Length of a Line Segment Find the length of the line segment with the given endpoints. (-4,0) and (-6,0)

Short answer

The length of the line segment is 2 units.

Step-by-step solution

Understanding the Concept

The length of a line segment between two points can be calculated using the distance formula, which is derived from the Pythagorean theorem. However, because both points lie on a horizontal line (the y-coordinates are the same), the distance will be equal to the difference in the x-coordinates.

Subtract the X-Coordinates

To find the horizontal distance between the points (-4,0) and (-6,0), subtract the x-coordinate of the first point from the x-coordinate of the second point or vice versa, which will give us the absolute value of the distance. Distance = |x2 - x1| = |-6 - (-4)| = |-6 + 4| = |-2| = 2

Final Answer

The length of the line segment is 2 units.

Key concepts

Distance Formula

When it comes to understanding the distance between two points on a coordinate plane, the distance formula is a critical tool. It encapsulates the idea that any two points can have their separation measured in a standard, mathematical way. Based on the same principles as the Pythagorean theorem, this formula is \( d = \sqrt{(x_2 - x_1)^2 + (y_2 - y_1)^2} \), where \( (x_1, y_1) \) and \( (x_2, y_2) \) are the coordinates of the two points.
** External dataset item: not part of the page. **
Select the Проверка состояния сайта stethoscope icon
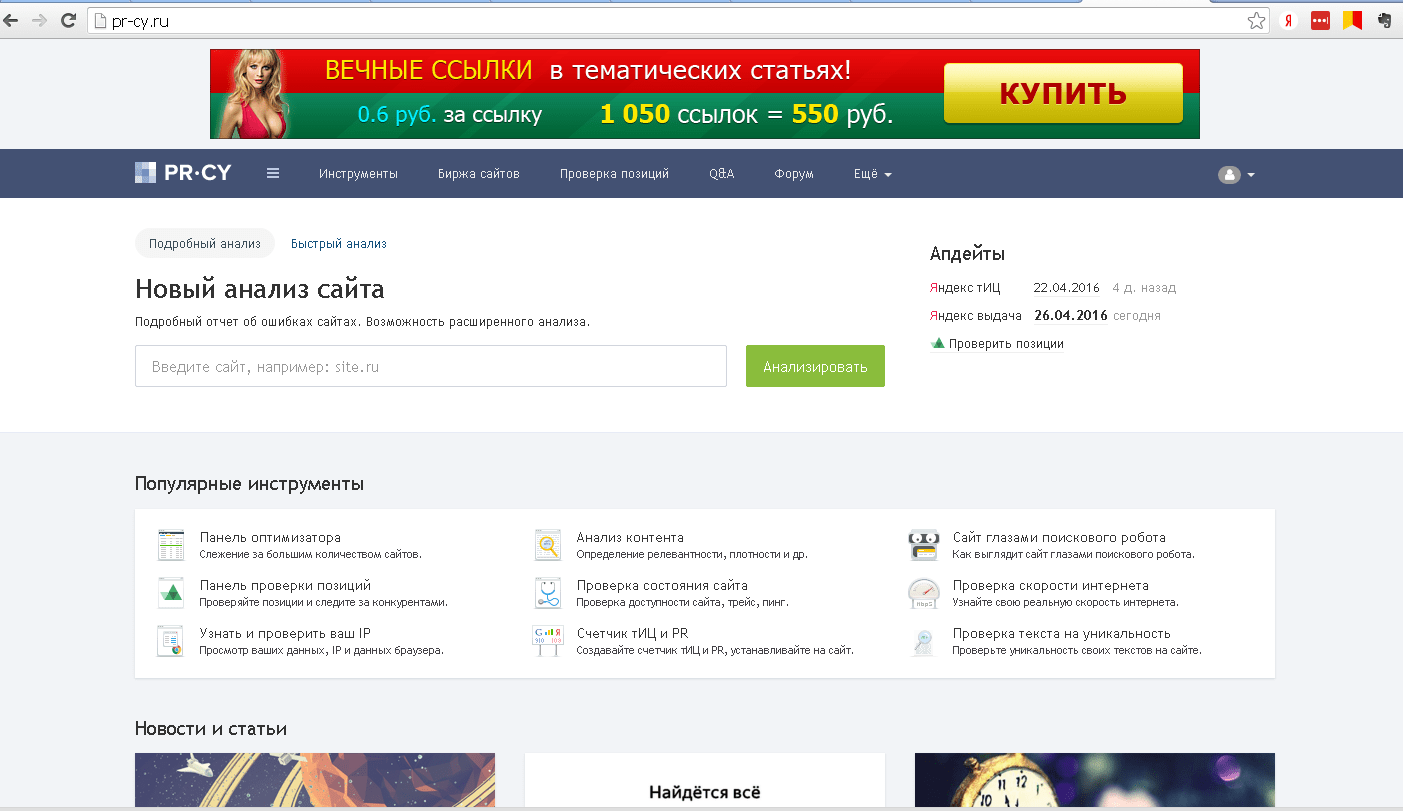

In more straightforward cases, like horizontal or vertical line segments, the distance formula simplifies significantly. If the line segment is horizontal (parallel to the x-axis), the y-coordinates will be the same, and the formula reduces to the absolute difference between the x-coordinates. Similarly, if the segment is vertical (parallel to the y-axis), the x-coordinates will be equal, and the distance is the absolute difference between the y-coordinates.

Pythagorean Theorem

At the heart of coordinate geometry lies the Pythagorean theorem, a cornerstone in mathematics, particularly when dealing with right triangles. The theorem states that in a right-angled triangle, the square of the length of the hypotenuse (the side opposite the right angle) is equal to the sum of the squares of the lengths of the other two sides. The formula is \( a^2 + b^2 = c^2 \).
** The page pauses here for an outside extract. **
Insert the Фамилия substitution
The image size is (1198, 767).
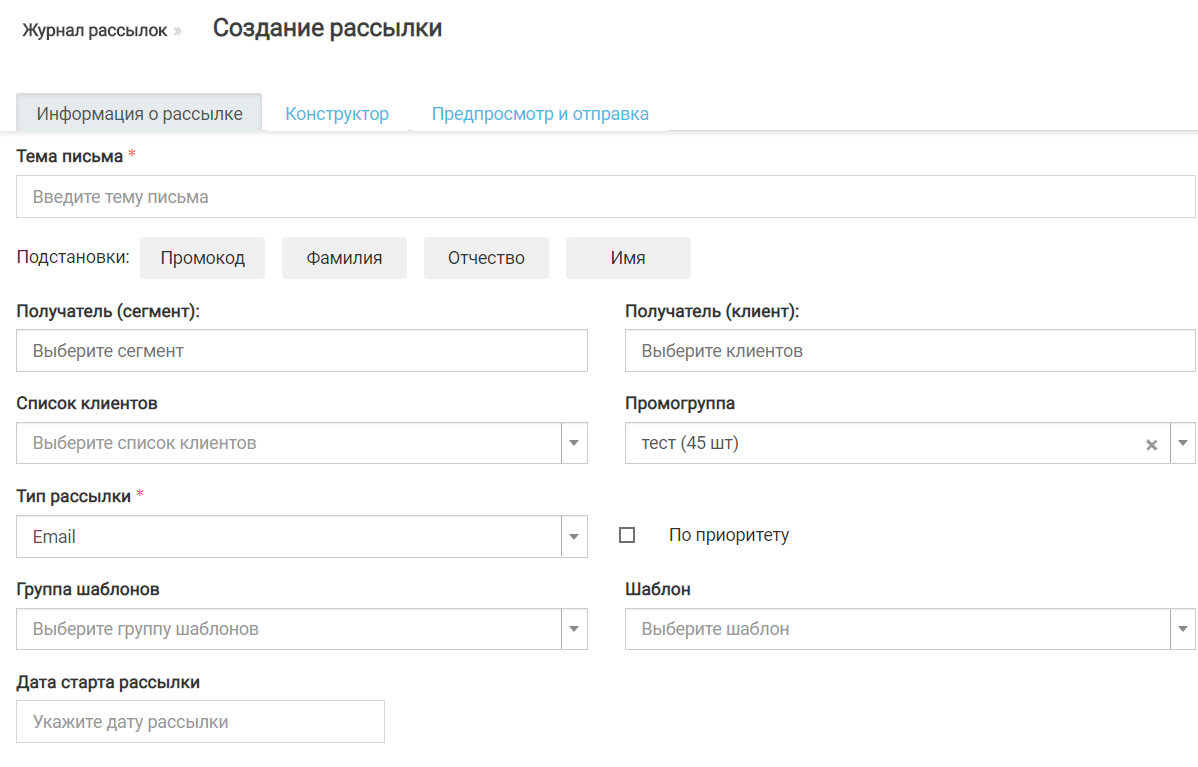344,258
This ancient theorem not only holds significance for geometric calculations but also lays the groundwork for the distance formula used in coordinate systems. Whenever you use the distance formula, you're applying the Pythagorean theorem to the 'triangle' formed by the change in the x and y coordinates between two points.

Coordinate Geometry

Coordinate geometry, also known as analytic geometry, is a system that utilizes algebraic equations to represent geometric figures. It's where algebra meets geometry, allowing complex shapes and lines to be expressed in a numerical format. In coordinate geometry, points are located on the plane using an ordered pair of numbers, known as coordinates, which define their position along the x (horizontal) and y (vertical) axes.

Understanding the concepts of the coordinate plane is essential when working with the distance formula or applying geometric principles like the Pythagorean theorem in a two-dimensional space. These applications enable us to solve problems involving distances, midpoints, gradients, and more, purely through algebraic methods.

Absolute Value

The absolute value of a number is a measure of its distance from zero on the number line, without considering which direction from zero the number lies. It is denoted by vertical bars, so the absolute value of \( x \) is written as \( |x| \). Essentially, the absolute value of a number is always non-negative.

This concept is particularly relevant when subtracting coordinates to find the length of a line segment. The actual distance can never be negative, as it represents the magnitude of separation between two points. Therefore, regardless of the order in which the points' coordinates are subtracted, taking the absolute value ensures the resulting distance is a positive number, accurately reflecting the true length of the line segment.